Retype the records below exactly as they appear, but leave out any pictures.

Stored data
——————————
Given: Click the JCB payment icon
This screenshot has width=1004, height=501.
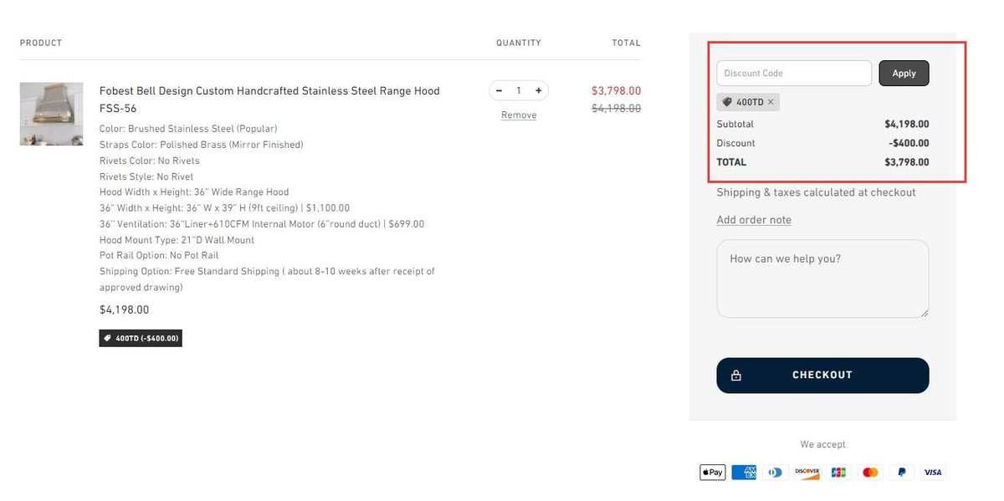Looking at the screenshot, I should click(x=838, y=473).
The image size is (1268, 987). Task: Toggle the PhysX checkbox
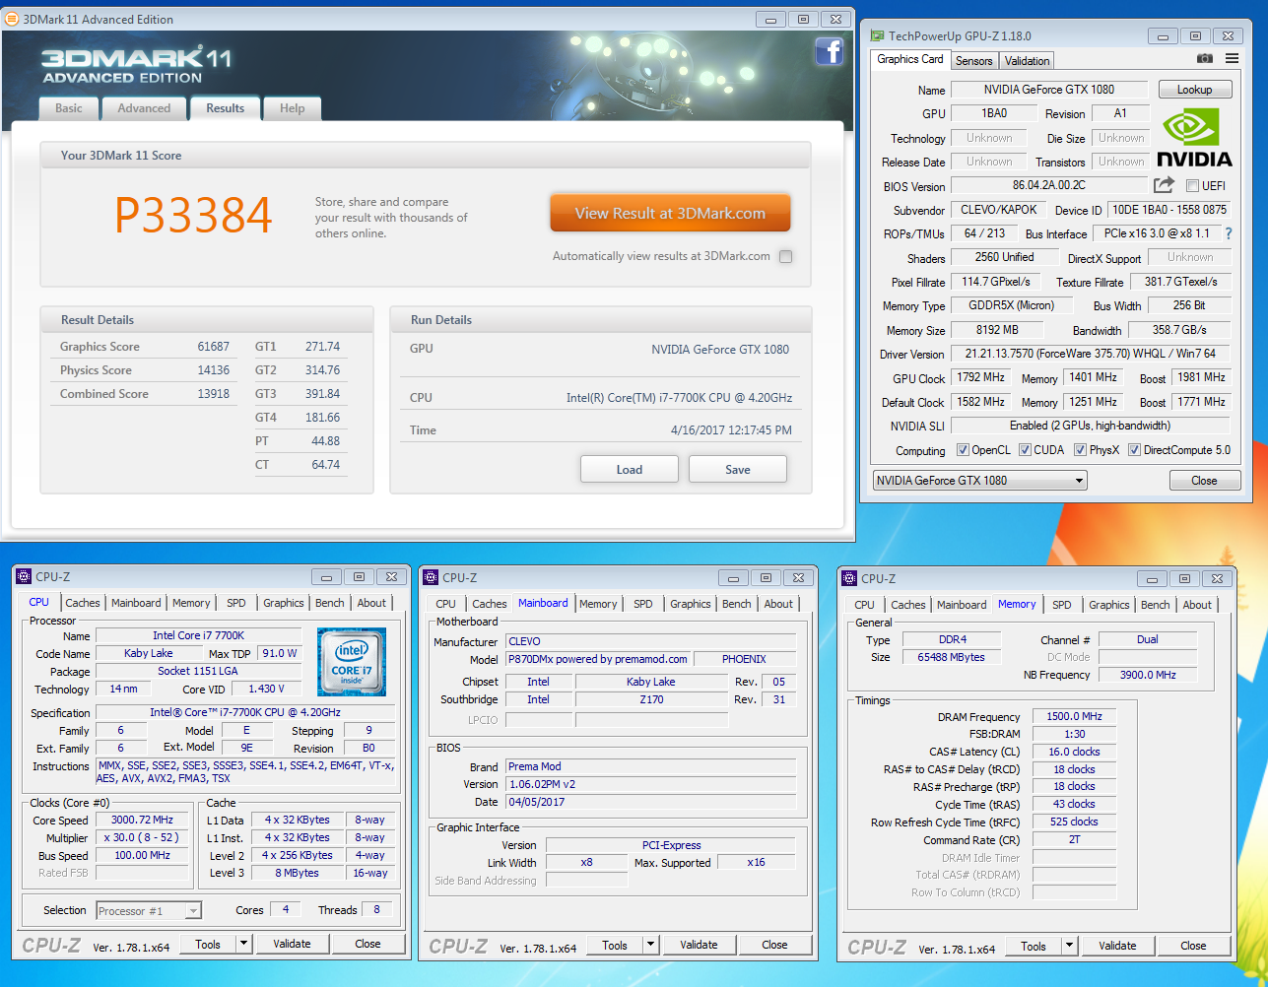[x=1080, y=450]
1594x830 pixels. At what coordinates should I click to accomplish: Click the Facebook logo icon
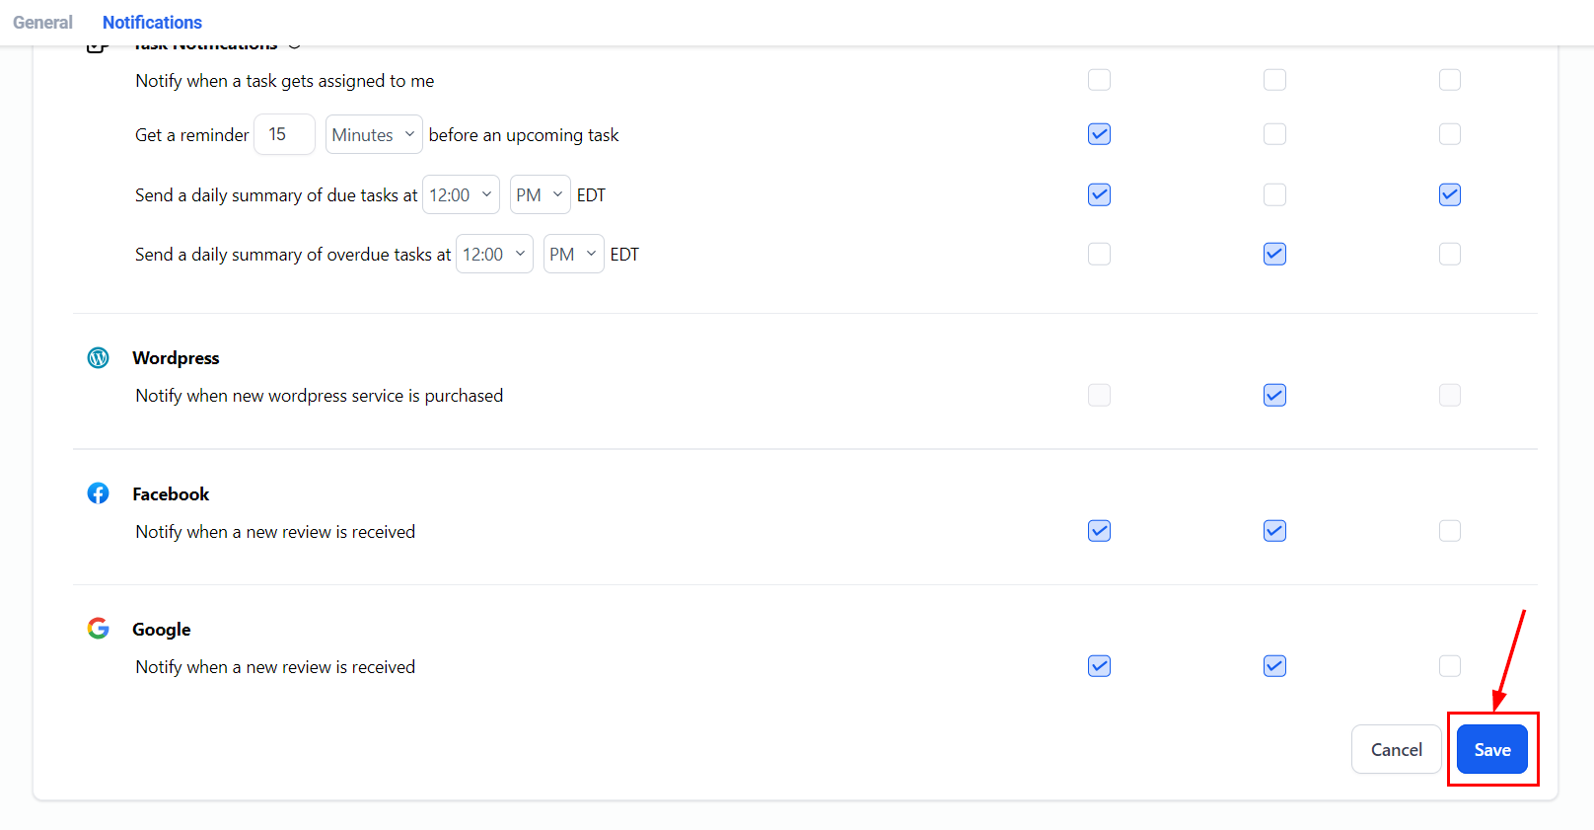(x=98, y=493)
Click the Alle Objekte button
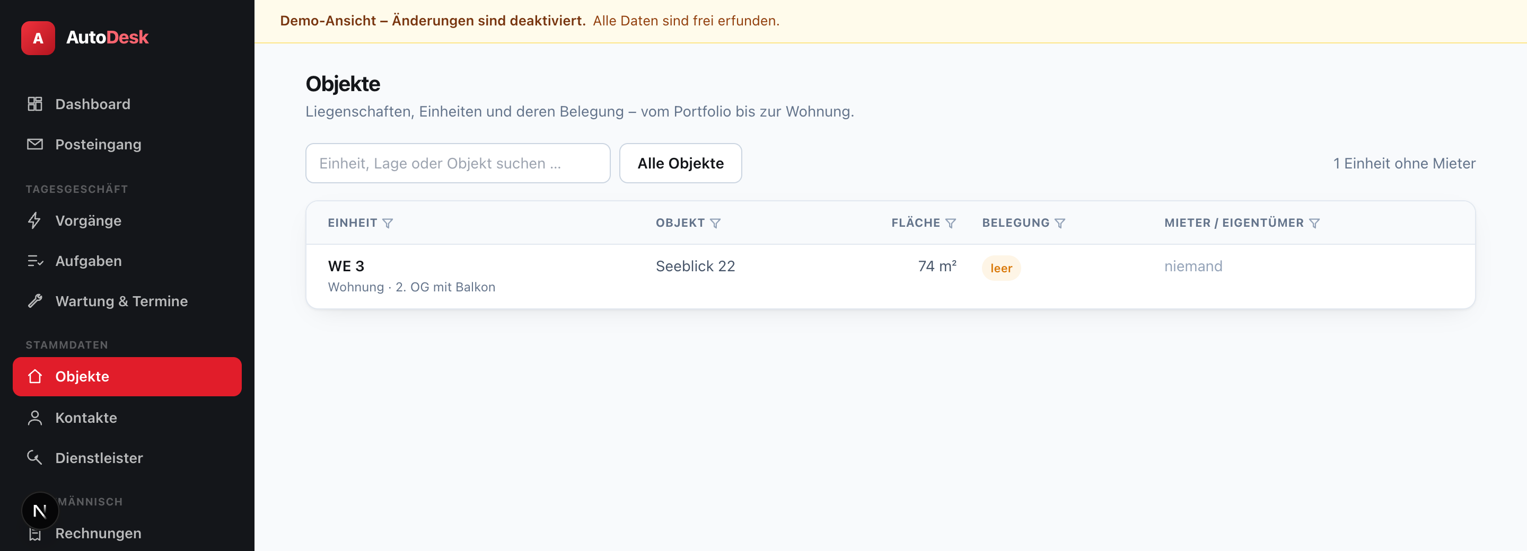The image size is (1527, 551). tap(681, 164)
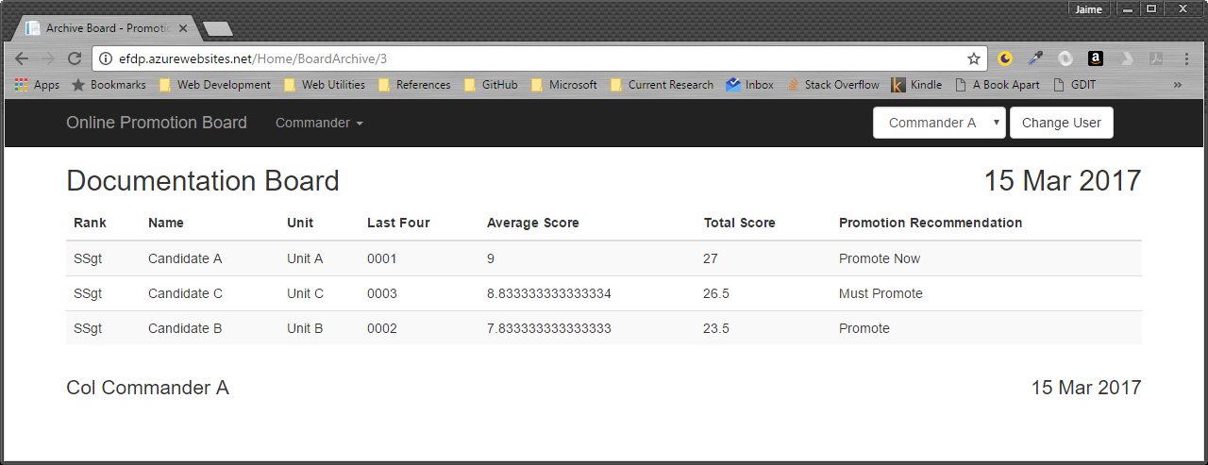
Task: Open a new browser tab
Action: (x=218, y=29)
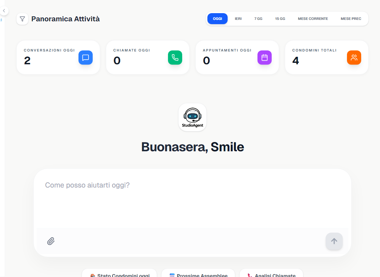The width and height of the screenshot is (380, 277).
Task: Select the OGGI tab
Action: click(x=217, y=18)
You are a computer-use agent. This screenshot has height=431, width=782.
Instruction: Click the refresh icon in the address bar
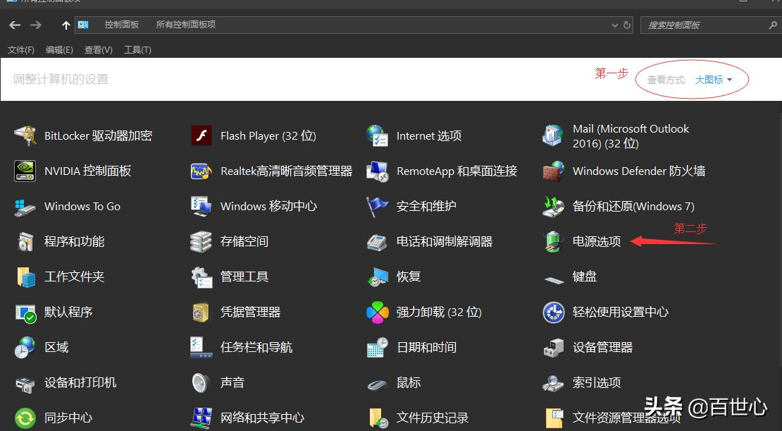click(626, 25)
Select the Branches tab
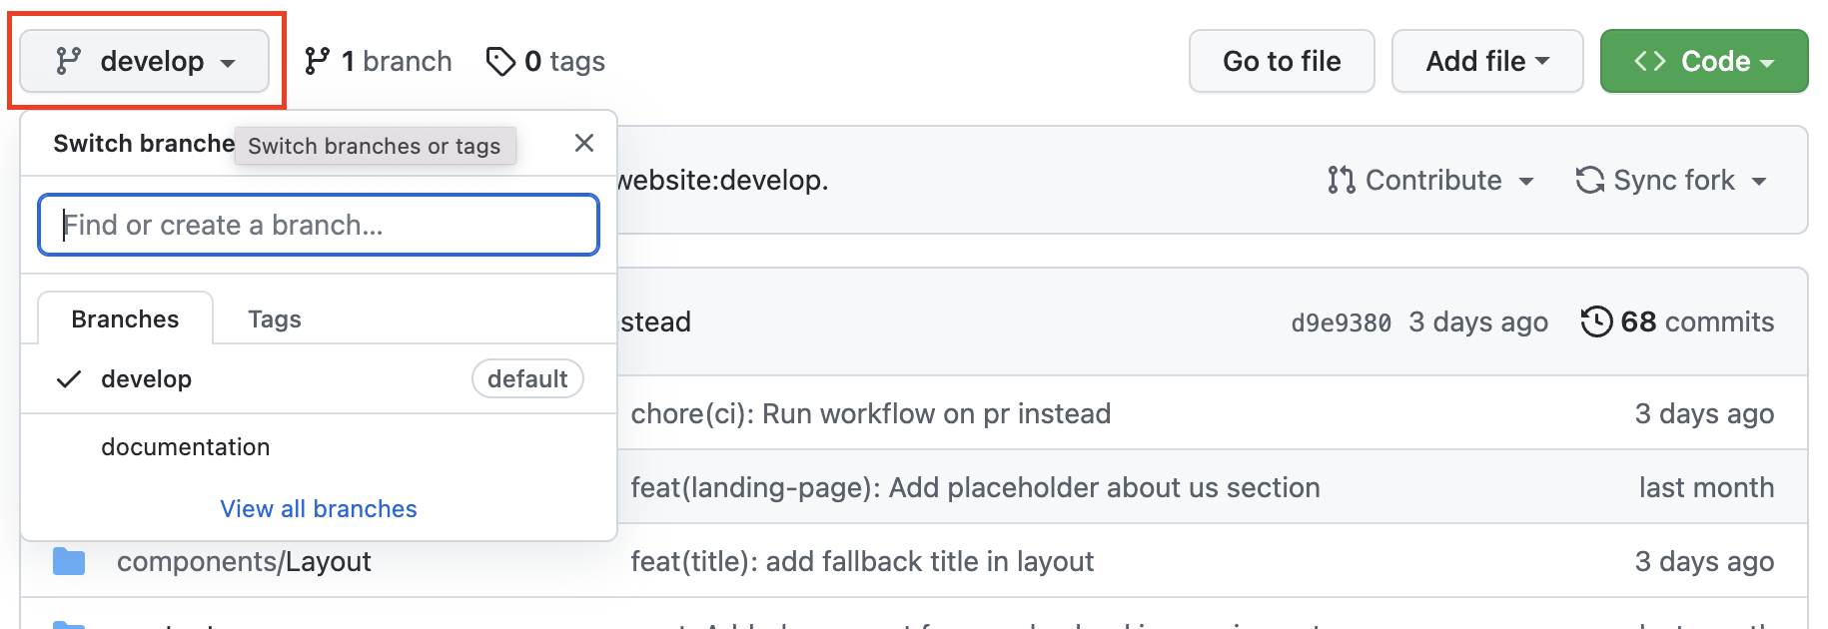The height and width of the screenshot is (629, 1828). (125, 319)
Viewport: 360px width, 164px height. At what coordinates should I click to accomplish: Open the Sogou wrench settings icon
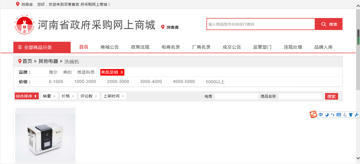(x=356, y=115)
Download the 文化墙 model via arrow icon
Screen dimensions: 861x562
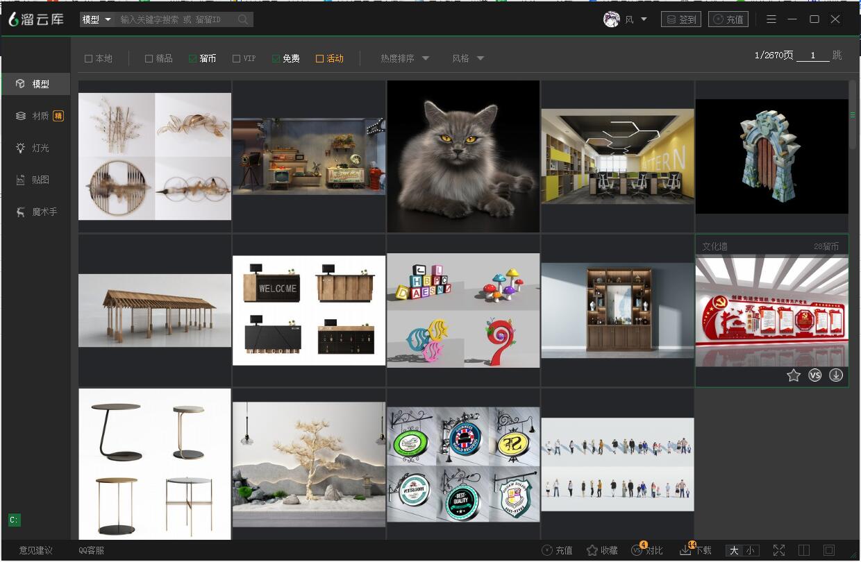click(x=836, y=375)
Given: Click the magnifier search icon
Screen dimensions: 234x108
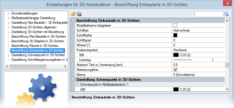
——————————
▶ [RESPONSE BOX]
Given: Click the JCB payment icon
This screenshot has width=1004, height=501.
Looking at the screenshot, I should click(x=838, y=473).
The image size is (1268, 987). Task: Toggle the PhysX checkbox
[x=1080, y=450]
1594x830 pixels. At what coordinates should I click to accomplish: Click the Facebook logo icon
(x=98, y=493)
Click the Alle Objekte button
The image size is (1527, 551). tap(681, 164)
Task: Open a new browser tab
Action: (x=218, y=29)
The width and height of the screenshot is (380, 277).
Task: Select the OGGI tab
Action: click(x=217, y=18)
You are a computer-use agent. This screenshot has height=431, width=782.
Instruction: Click the refresh icon in the address bar
click(626, 25)
Select the Branches tab
The height and width of the screenshot is (629, 1828). (125, 319)
Viewport: 360px width, 164px height. At what coordinates should I click to accomplish: Open the Sogou wrench settings icon
(x=356, y=115)
Download the 文化墙 model via arrow icon
Screen dimensions: 861x562
click(x=836, y=375)
Given: Click the magnifier search icon
Screen dimensions: 234x108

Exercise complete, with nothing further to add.